Sivananda Panda

Posted on Jul 2

The Evaluation Layer: The Part of Your LLM System You Keep Skipping

#ai #llm #rag #systemdesign

I've built two agentic AI systems over the past few months, and despite solving very different problems, both exposed the same weakness. The agents worked perfectly during demos. They passed my manual tests. They looked production-ready. But once real users started interacting with them, confidently wrong responses began slipping through. The root cause wasn't the model, the prompts, or the tools. It was much simpler: there was no proper evaluation layer. The system could tell whether it had produced an answer, but it had no way to determine whether that answer was actually good.

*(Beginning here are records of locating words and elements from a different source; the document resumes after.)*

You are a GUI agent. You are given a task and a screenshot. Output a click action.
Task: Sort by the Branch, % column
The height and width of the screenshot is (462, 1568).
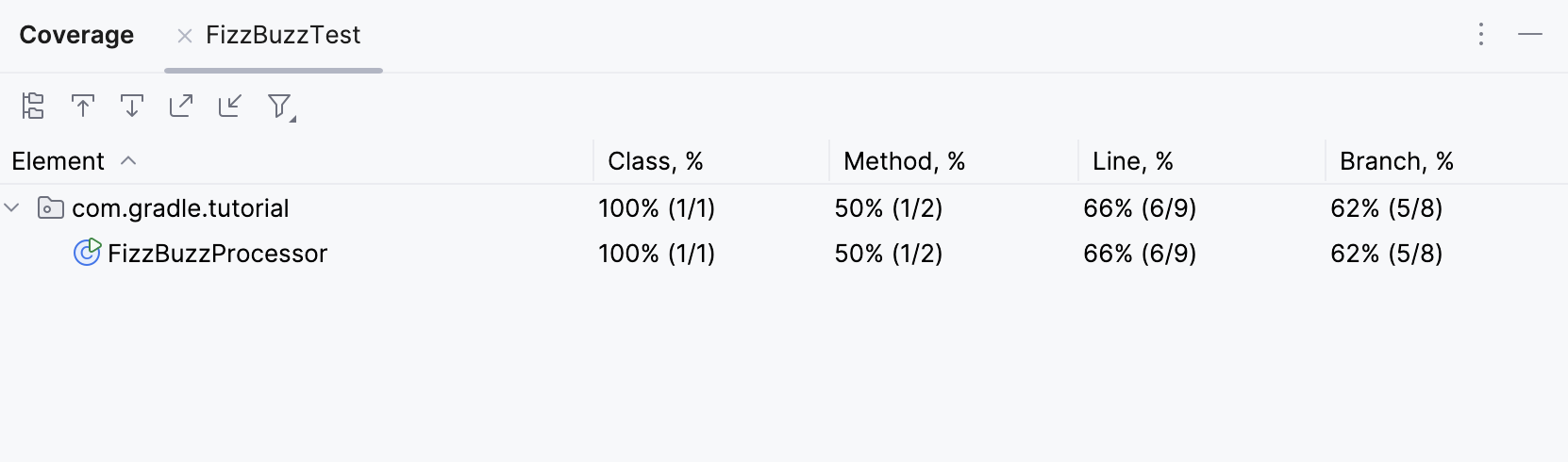tap(1396, 161)
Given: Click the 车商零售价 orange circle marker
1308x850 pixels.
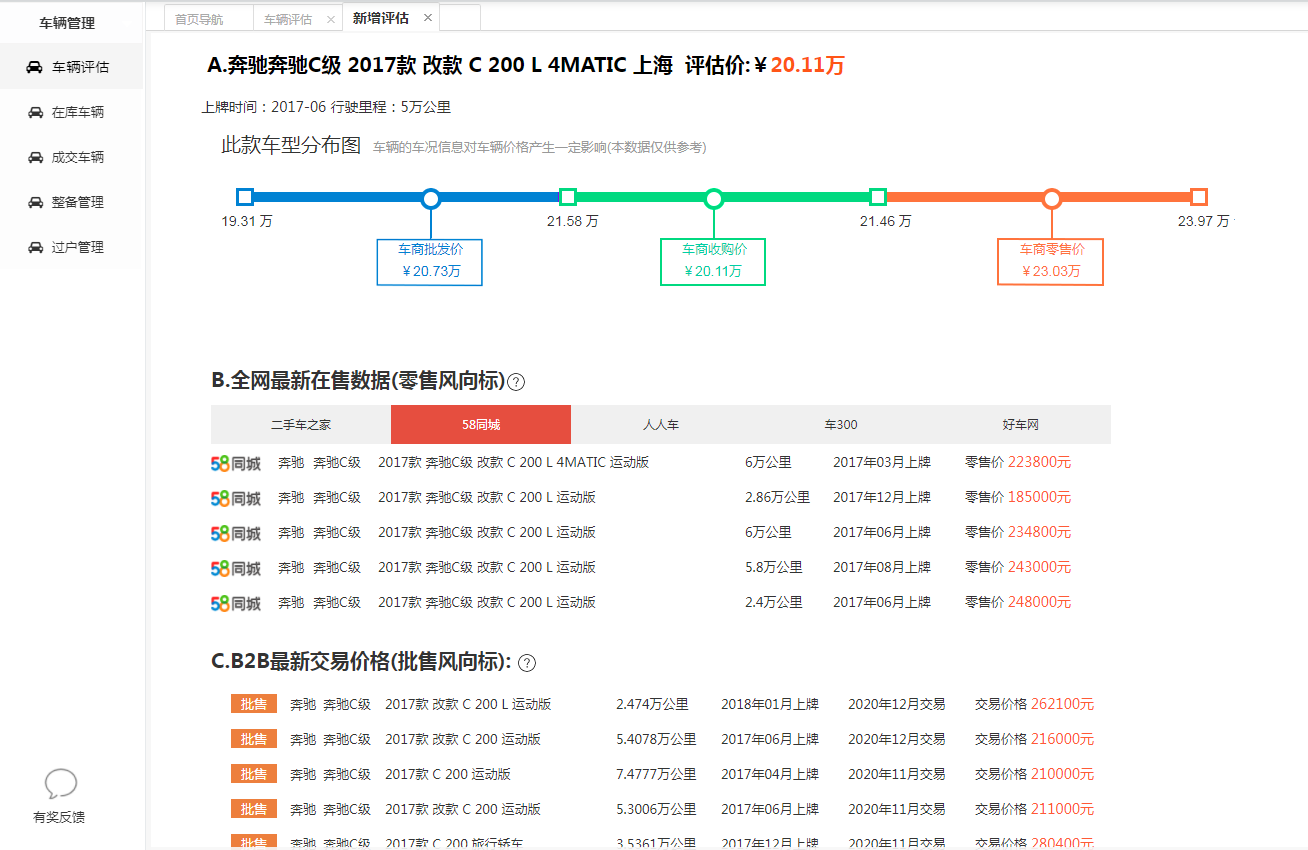Looking at the screenshot, I should [x=1051, y=198].
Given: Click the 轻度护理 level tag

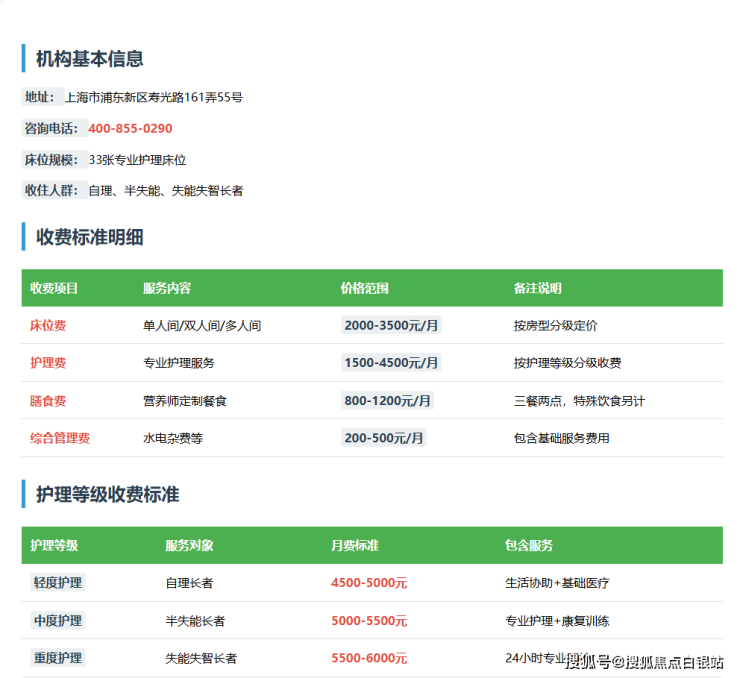Looking at the screenshot, I should click(x=58, y=583).
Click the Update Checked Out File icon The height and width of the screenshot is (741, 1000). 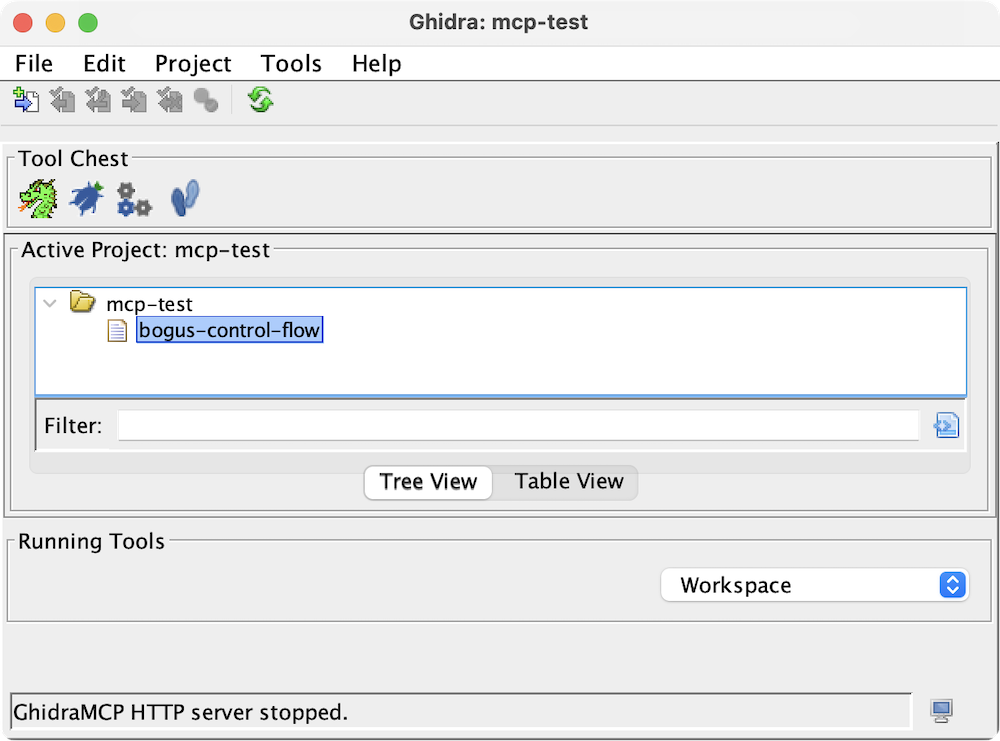coord(98,100)
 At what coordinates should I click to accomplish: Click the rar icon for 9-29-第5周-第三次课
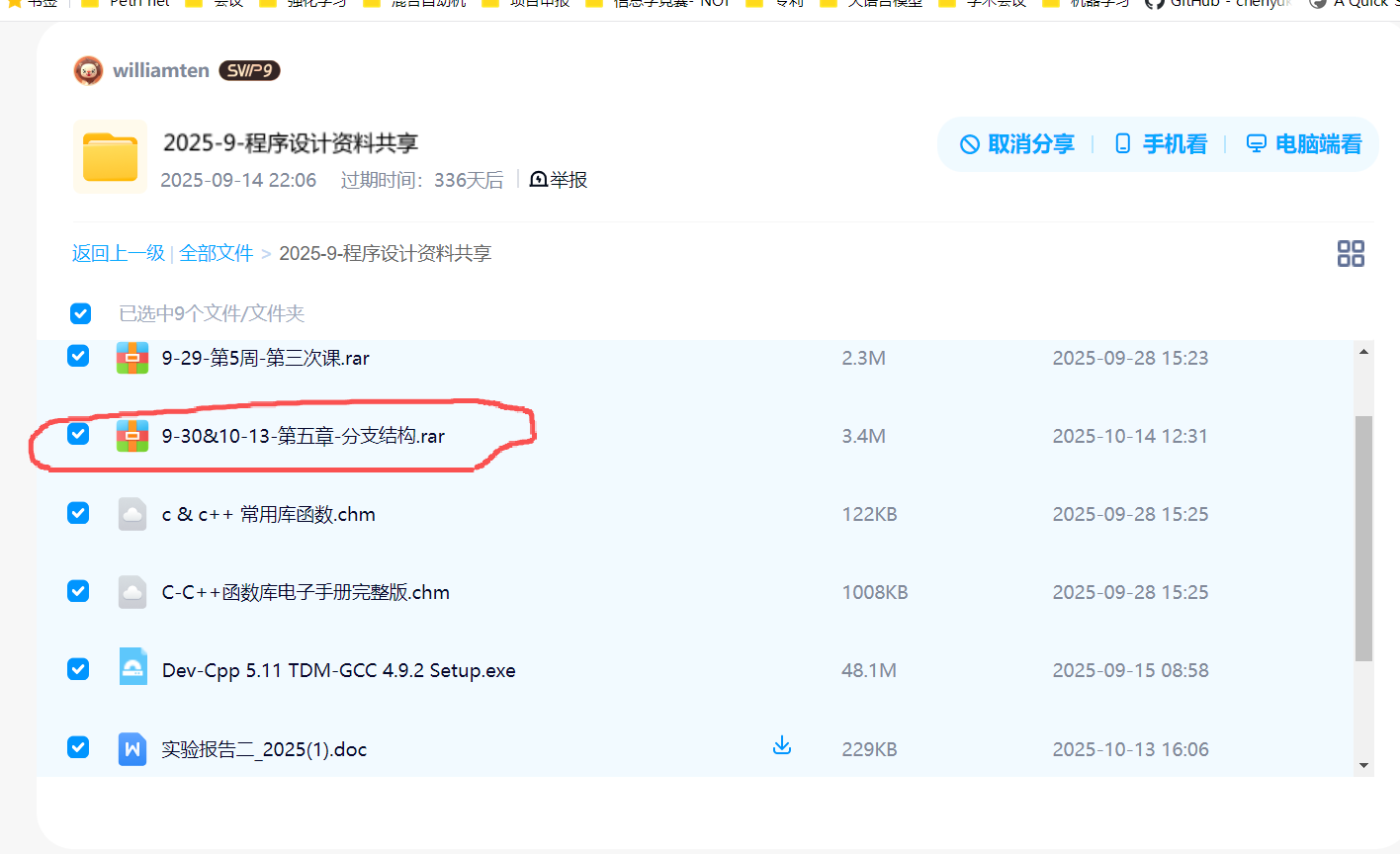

This article is about the layer that closes that gap. What it is, why LLM systems specifically can't survive without it, the five ways people actually build it, the tooling, and the mistakes that make an eval layer worse than useless — because a miscalibrated eval gives you false confidence, which is more dangerous than no eval at all.

I'll use a RAG-and-agent stack for the concrete examples (LangGraph, Claude, LangSmith), but nothing here is framework-specific. The principles move to any stack you like.

Why LLM systems need this and normal software doesn't

Here's the uncomfortable property that breaks every habit you brought from traditional engineering: the same input can produce different outputs, and a wrong output usually looks exactly like a right one.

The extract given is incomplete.